『死ぬまでにしたい10のこと』50点(100点満点中)

少々都合がいいな、と感じる部分がある

スペイン・カナダ合作の、静かな雰囲気のドラマ。幸せな専業主婦が、余命わずかと診断され、夫にも内緒にして「死ぬまでにしたい事リスト」を作るというストーリー。30〜40代くらいの女性、とくに主婦に向けたお話といっていいだろう。

主人公の主婦は、夫婦仲もいいし、理想的なしあわせ家族だと言うのに、「死ぬまでにしたい事リスト」のなかには、「夫以外の男性とセックスする」などという項目が入っている。ここいらあたりが、冒険欲求を隠し持つ、世のマジメな主婦層の心理をうまくついた設定というわけである。

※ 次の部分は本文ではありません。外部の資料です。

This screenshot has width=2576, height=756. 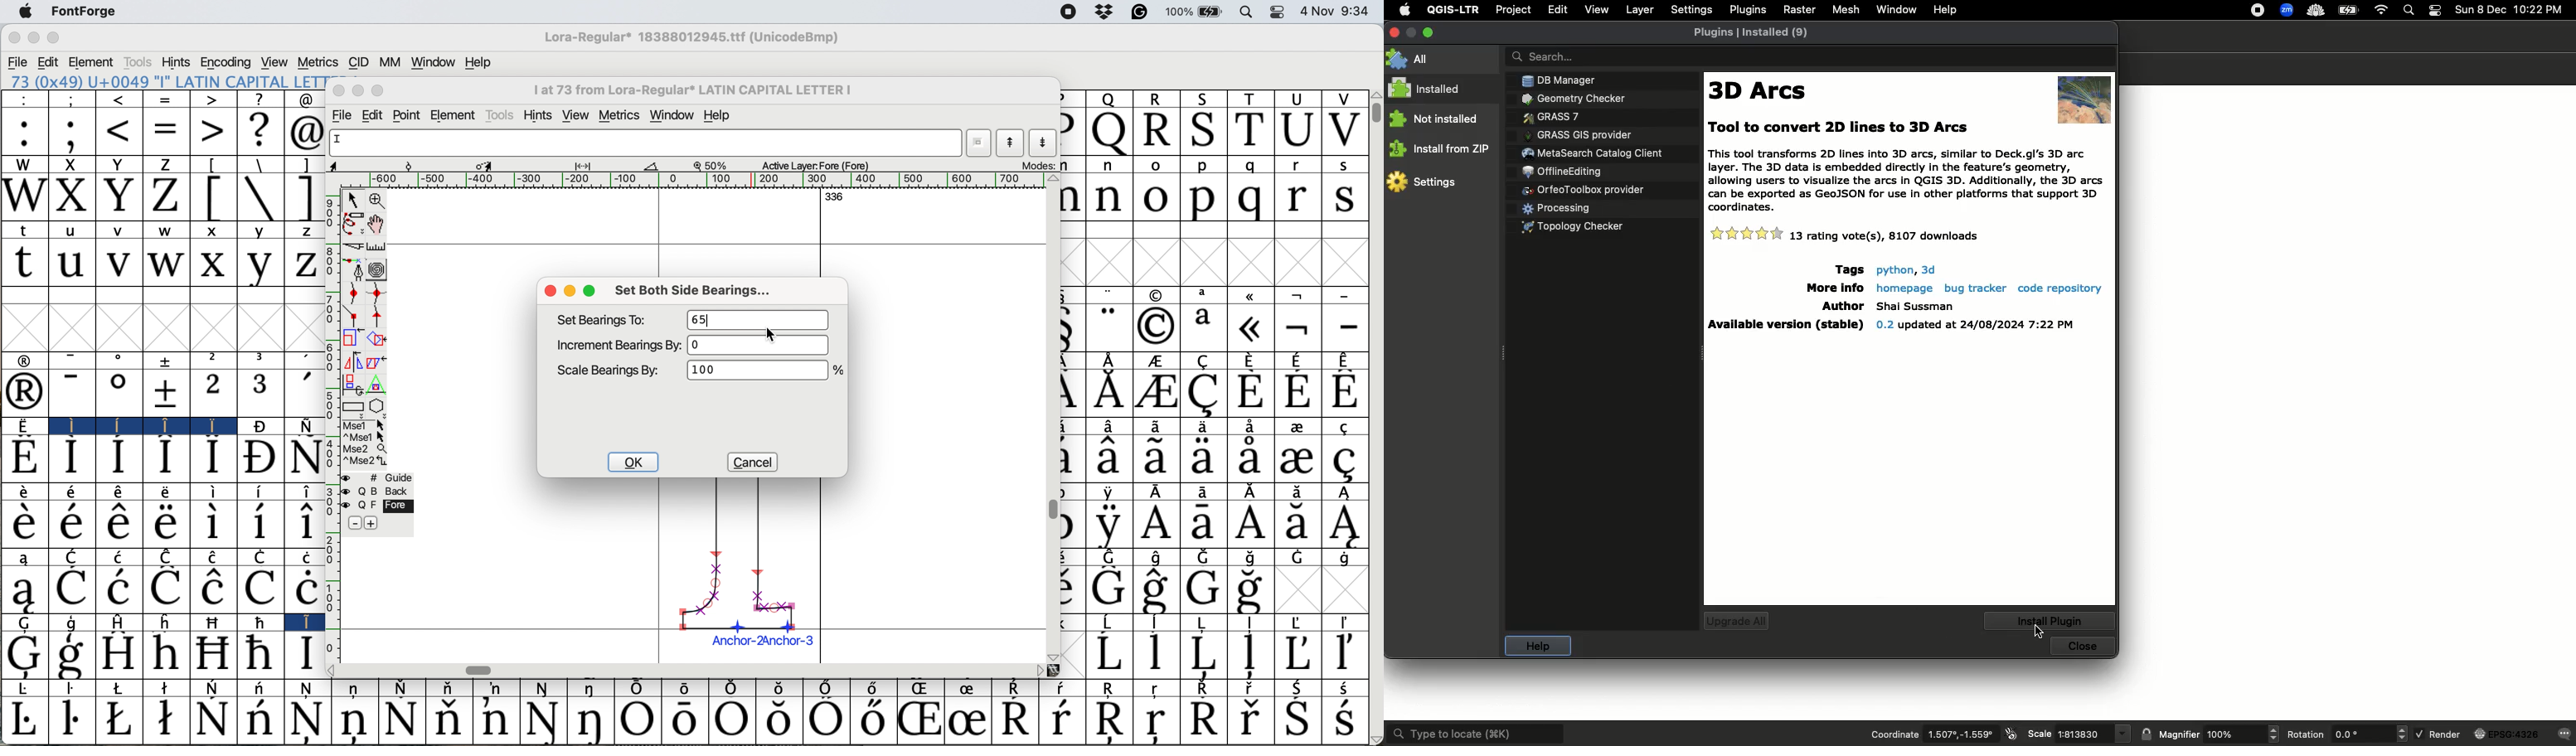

製作総指揮が『トーク・トゥ・ハー』の監督、ペドロ・アルモドバルという点も、そのへんの客層を引き付ける要素になろう。何しろ今は女性たちの間で、スペイン映画がちょっとしたブームであり、ペドロ氏は、その中でもビッグネームなのだから。このストーリーとスタッフ、キャストを、上手く女性誌が紹介するだけで、そこそこヒットが望めそうな映画である。

で、肝心の内容だが、途中には、共感できるシーンがいくつか散見できるものの、ちょっと思い付くだけでも突っ込み所がいくつかみられる。少々御都合主義が目に付き、シナリオに不自然さを感じるといった印象である。

せめて結末が良ければいいのだが、ちょいと収拾がついておらず、強引な感じ。全体的に、満足度はイマイチかな、という気がする。

感動ドラマというわけでもなければ、世の女性達の心を射抜くような鋭い描写も無く、新鮮な問題提起をしているわけでもない。ようするに、平凡なのである。